[Yapılacak işler]
a. Pontiac İsyanı metnine göre Pontiac 1750 yılında hangi kabilenin şefi olmuştu?
b. Pontiac İsyanı metni, Pontiac'ın kabile şefliğine yükselmesini neye bağlıyor? Bir ile üç cümle arasında açıklayın.
c. Pontiac İsyanı metnini son cümlesinden sonra devam ettirin.

[Metin alıntısı]
——

Pontiac İsyanı ve Öldürülüp Markalaştırılan Kabileler.

 

Mücadelesinde başarılı olacağını düşünen Pontiac ve diğer Kızılderililer, aslında bedenlerini öldürüp isimlerini marka yaparak sömürecek olan bir geleceği asla hayal edemezlerdi;ama neticede  bedenleri katledildi, isimleri markalaştırılıp sömürüldü.

Pontiac İsyanı ve Öldürülüp Markalaştırılan Kabileler.

Tarih, özgür ruhları için mücadele edenlerin dramatik sonlarına şahit olmuştur zaman zaman. Zamana şahitlik yapan tarih, kendini yazanların acımasızlığı karşısında gözyaşlarına boğulmuştur çoğu zaman. İşte bu tanıklıklarından biridir Pontiac Savaşı..

Pontiac Savaşı,  1700’lerin başında ayaklarına takılan İngiliz prangalarından kurtulmak isteyen Kızılderililerin, Pontiac önderliğinde özgürlüğe kaçışlarının mücadelesidir.

Pontiac, halkını arkasına alarak hem topraklarını hem de özgürlüklerini İngilizlere teslim etmemek için büyük bir kararlılık ve cesaretle mücadele eden, adeta  Kızılderililerin William Wallace’u olan bir özgürlük savaşçısıdır.

1720 yılında Kuzey Amerika’daki Ottowa nehri civarlarında yaşayan Ottowa kabilesinde sıradan, ancak çevresince sözleri, sohbetleri dinlenen bir kabile üyesi olarak yaşamını sürdüren Pontiac’ın diğer kabile üyelerinden ayıran etkileyici özellikleri vardı. Stratejik planlama yeteneğine sahip olması onu kısa sürede Şef Pontiac yapacaktı.

 Henüz, kabile şefinin gözde savaşçısı konumundayken sömürgeci güçlere karşı kararlı mücadelesi ve dahiyane engelleme stratejisi ona geleceğin kabile şefi olma yolunu  açacaktı.

Tarihler 1750’yi gösterdiğinde Ottowa Kabilesinin şefi olmuştu. O dönemde Amerika Kıtası’nda iki sömürgeci gücün, Fransızların ve İngilizlerin kıtaya hakim olma mücadelesi şiddetlenmekteydi. Bu iki canavarın birbirlerine karşı kullandıkları silahlar da dönemin en modern silahlarıydı. Kıtanın gerçek sahipleri bu silahların etkileyiciliğinden oldukça ürkmüşlerdi.

——

[Sağlanan veriler]
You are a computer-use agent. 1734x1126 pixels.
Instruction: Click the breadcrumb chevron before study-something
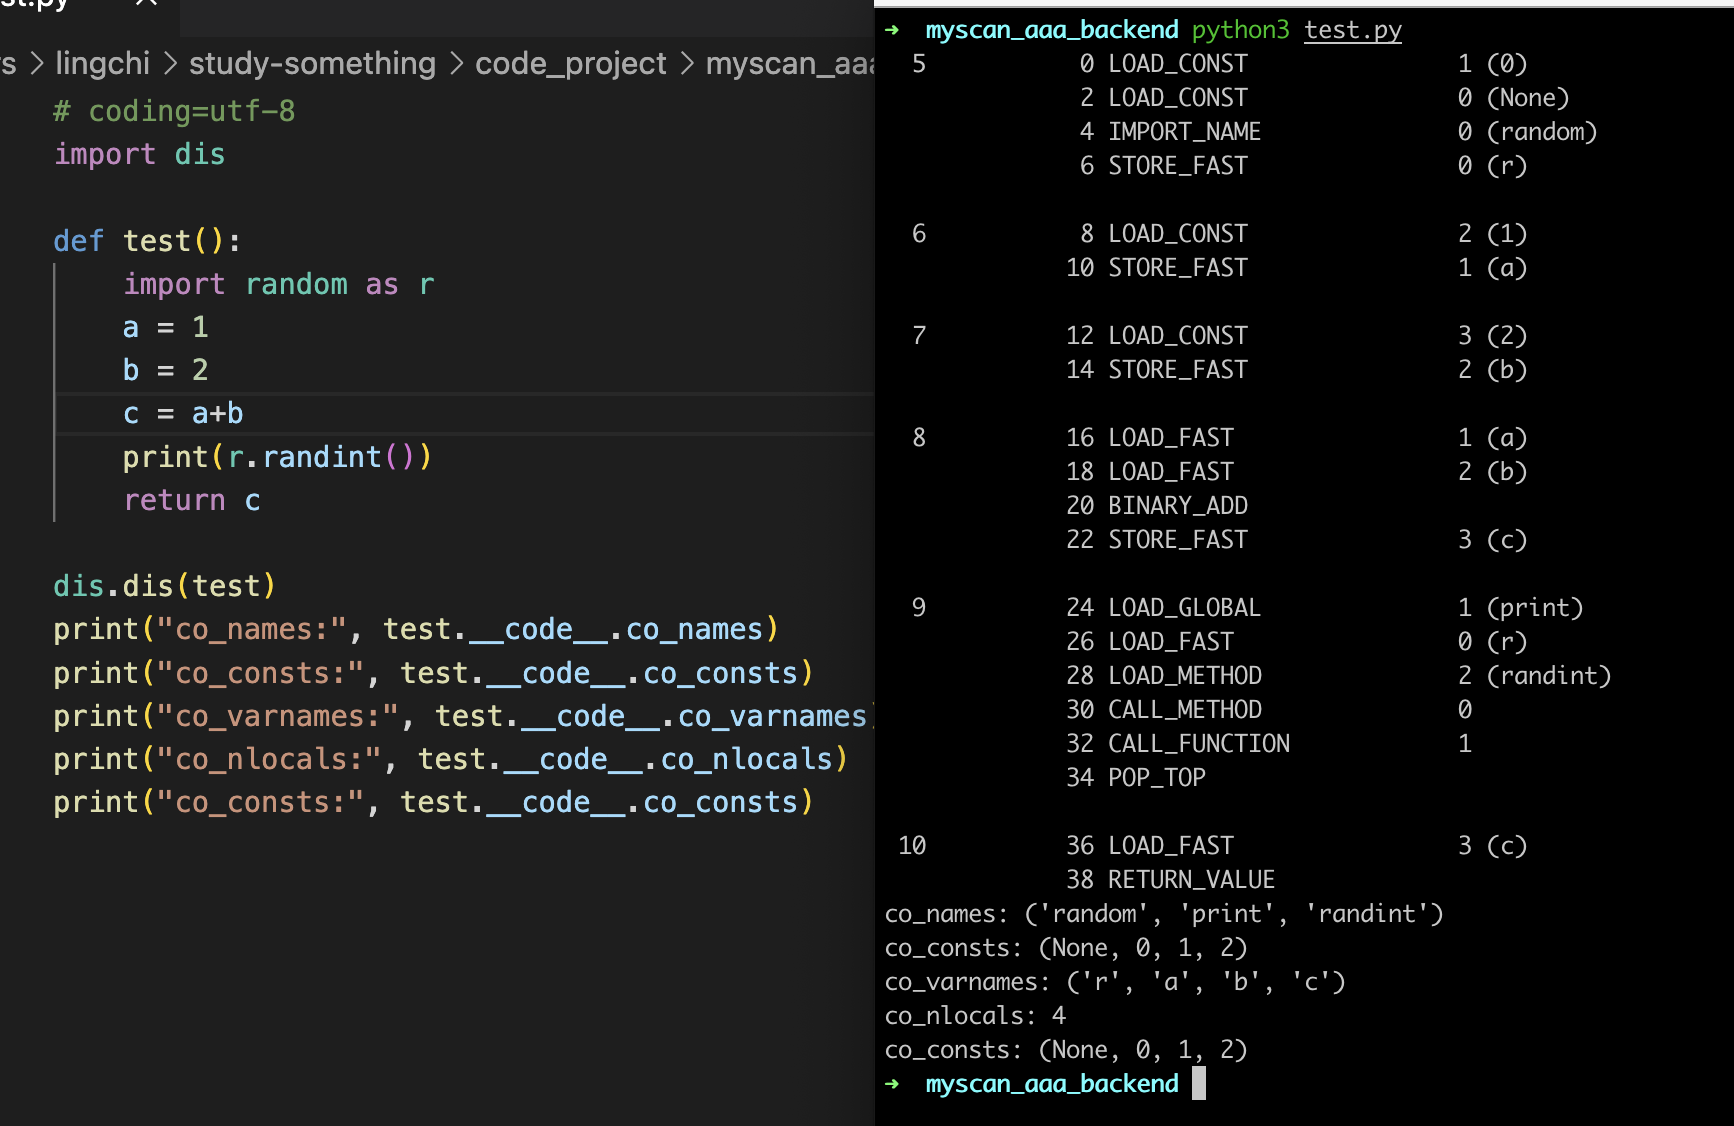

——

[Alıştırma yanıtları]
a. Ottowa Kabilesinin şefi olmuştu.

b. Pontiac'ın stratejik planlama yeteneği, onu kısa sürede şef yapmıştır. Kabile şefinin gözde savaşçısıyken sömürgeci güçlere karşı verdiği kararlı mücadele ve dahiyane engelleme stratejisi de ona kabile şefliğinin yolunu açmıştır.

c.
Kolonilerindeki kaleleri bir bir Fransızlara kaptıran İngilizler bu kaleleri tekrar geri alabilmek için Binbaşı Robert Rogers komutasında kıtaya asker çıkarmışlardı. Mevzilenecekleri yerlerin stratejik öneme sahip olanlarının büyük bir kısmı Şef Pontiac’ın kontrolündeydi.

İngilizler bu stratejik noktalara geçiş için şeften izin istemişler ve şef de onların modern silahlara sahip olmalarını göz önünde bulundurarak “kendilerine saygı göstermek şartı ile” geçmelerine izin vermişti. Her ne kadar çaresizlikle alınan bir kararsa da bu geçiş iznini verme kararı, şefin yaptığı en büyük hatalardan biriyi ve şef bunun büyük bir hata olduğunun farkına kısa sürede varacaktı.

Çünkü, halkının İngiliz egemenliği altındaki kalelere rahatça giremeyeceğini ve atalarının topraklarına tecavüz eden saldırgan göçmenlerin sonunda avlanma bölgelerini de ellerinden alacağını anlayacaktı. Diğer yandan İngilizlerin Fransızlar karşısında üstünlük kurmaya başlaması Fransızlardan yana tavır alan Kızılderilileri bir hayli endişelendiriyordu.

Bu endişe, 1763'te ünlü Paris Antlaşmasıyla Fransızlar pes ederek Kuzey Amerika’daki bütün kalelerini İngilizlere bıraktığında daha da arttı. Ve bu endişe haklı bir endişe olacaktı.

Pontiac için durum trajik bir durum olacaktı. Çünkü Fransızların mücadelesinin sürdüğünü düşünen Pontiac, anlaşmanın imzalanmasından habersiz, Fransız desteğini alacağı umuduyla,  tüm Kızılderili kabilelerini tek çatı altında toplamaya ve İngilizlere karşı bir büyük bir isyan çıkartmak için çabalıyordu. Anlaşmayı da 3 ay sonra öğrenecekti.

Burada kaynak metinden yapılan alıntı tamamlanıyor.